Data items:
◇ ◇ ◇ ◇

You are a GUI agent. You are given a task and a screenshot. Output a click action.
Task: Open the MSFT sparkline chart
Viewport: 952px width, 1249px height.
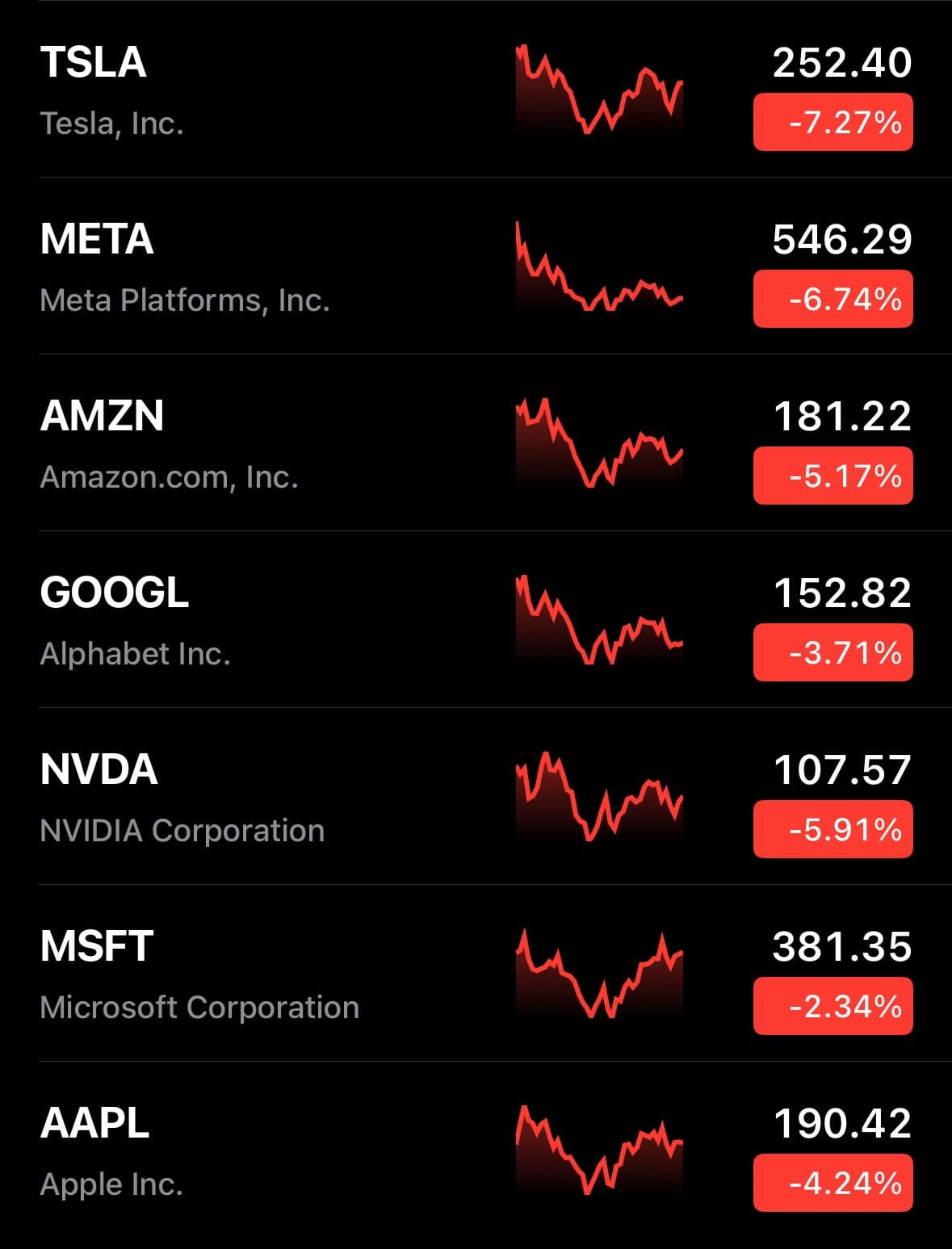click(599, 973)
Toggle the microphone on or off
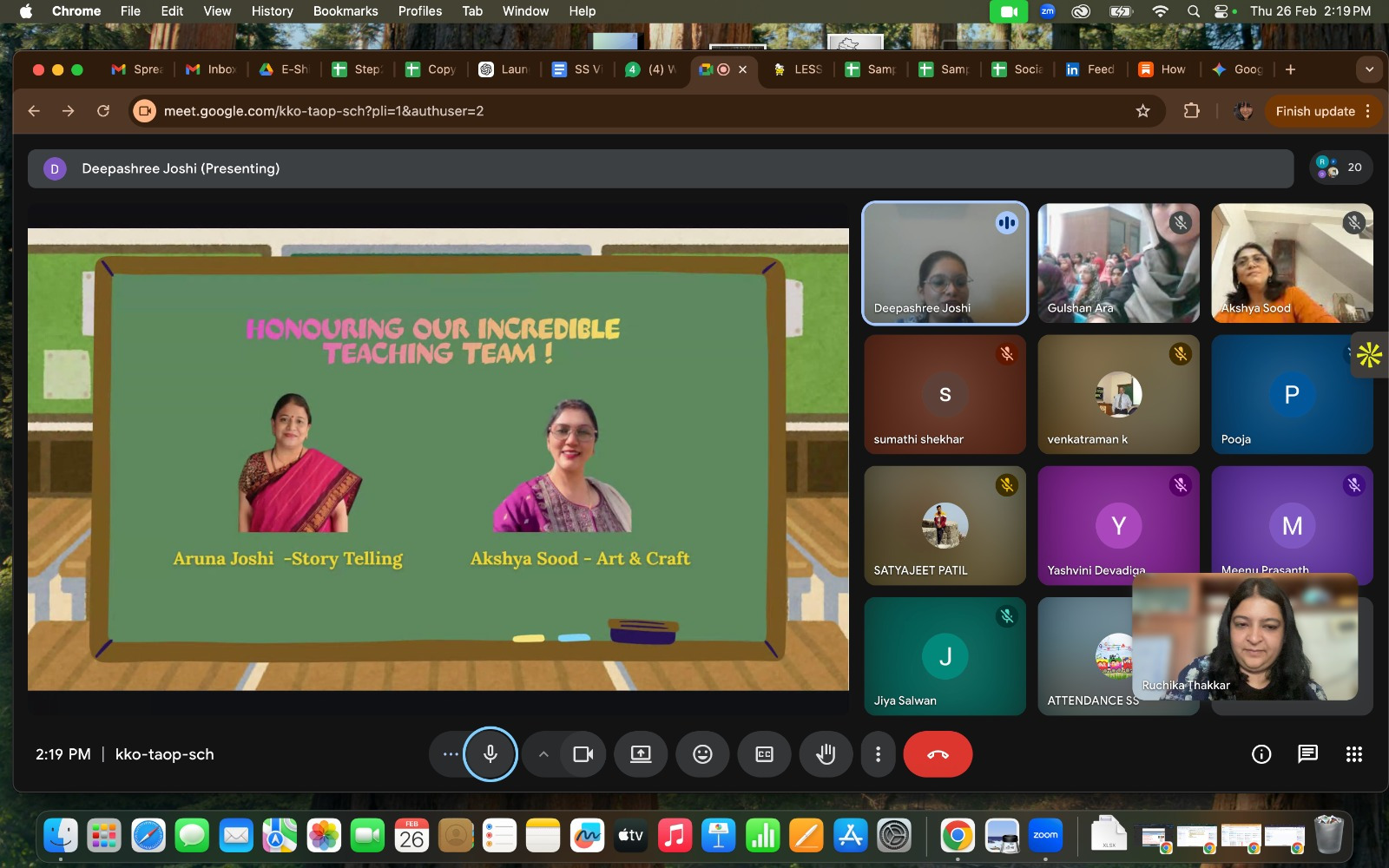Viewport: 1389px width, 868px height. [490, 754]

◇ ◇ ◇ ◇

Task to complete: All the records above must be retyped exactly, except for their pictures.

Your solution:
You are a GUI agent. You are given a task and a screenshot. Output a click action.
Task: Open the MSFT sparkline chart
Viewport: 952px width, 1249px height.
click(599, 973)
Toggle the microphone on or off
Viewport: 1389px width, 868px height. [490, 754]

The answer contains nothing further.